# Required work
One part of the entries below is wanted: the lines from the one containing "Task: Select medium icon size M" through the one containing "Enable Reimplement Superclass Method checkbox". Write those out exactly and nothing else.

# Material provided
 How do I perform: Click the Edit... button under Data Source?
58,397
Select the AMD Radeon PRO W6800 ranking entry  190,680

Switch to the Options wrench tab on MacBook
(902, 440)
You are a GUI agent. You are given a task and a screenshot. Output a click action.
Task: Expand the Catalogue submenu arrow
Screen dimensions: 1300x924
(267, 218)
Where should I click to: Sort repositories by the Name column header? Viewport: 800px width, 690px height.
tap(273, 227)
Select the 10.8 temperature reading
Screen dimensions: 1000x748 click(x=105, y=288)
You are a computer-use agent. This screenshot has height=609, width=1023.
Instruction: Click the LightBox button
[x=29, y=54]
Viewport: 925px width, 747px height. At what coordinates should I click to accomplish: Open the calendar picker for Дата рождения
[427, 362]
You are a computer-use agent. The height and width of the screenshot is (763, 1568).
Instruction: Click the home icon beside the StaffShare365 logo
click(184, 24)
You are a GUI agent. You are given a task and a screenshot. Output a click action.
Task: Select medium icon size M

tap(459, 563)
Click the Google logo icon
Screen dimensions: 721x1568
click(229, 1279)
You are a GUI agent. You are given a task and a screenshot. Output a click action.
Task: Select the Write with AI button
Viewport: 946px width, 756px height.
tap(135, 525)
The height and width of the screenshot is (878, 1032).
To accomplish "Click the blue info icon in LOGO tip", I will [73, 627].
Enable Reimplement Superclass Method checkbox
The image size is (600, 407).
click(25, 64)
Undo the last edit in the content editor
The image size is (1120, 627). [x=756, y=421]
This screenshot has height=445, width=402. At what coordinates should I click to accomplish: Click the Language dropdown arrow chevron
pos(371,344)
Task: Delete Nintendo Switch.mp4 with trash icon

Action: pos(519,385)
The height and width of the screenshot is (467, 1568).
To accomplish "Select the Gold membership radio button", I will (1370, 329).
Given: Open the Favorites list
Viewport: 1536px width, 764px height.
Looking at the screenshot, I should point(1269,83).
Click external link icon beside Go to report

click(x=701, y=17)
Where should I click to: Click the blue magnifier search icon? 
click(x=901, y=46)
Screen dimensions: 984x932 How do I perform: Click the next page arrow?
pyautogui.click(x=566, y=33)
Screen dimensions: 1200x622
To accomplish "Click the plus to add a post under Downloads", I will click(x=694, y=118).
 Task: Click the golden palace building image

# Written reply
Task: Select medium icon size M

tap(459, 563)
Click the Google logo icon
Screen dimensions: 721x1568
click(229, 1279)
You are a GUI agent. You are given a task and a screenshot. Output a click action.
Task: Select the Write with AI button
Viewport: 946px width, 756px height.
tap(135, 525)
The height and width of the screenshot is (878, 1032).
To accomplish "Click the blue info icon in LOGO tip", I will [73, 627].
Enable Reimplement Superclass Method checkbox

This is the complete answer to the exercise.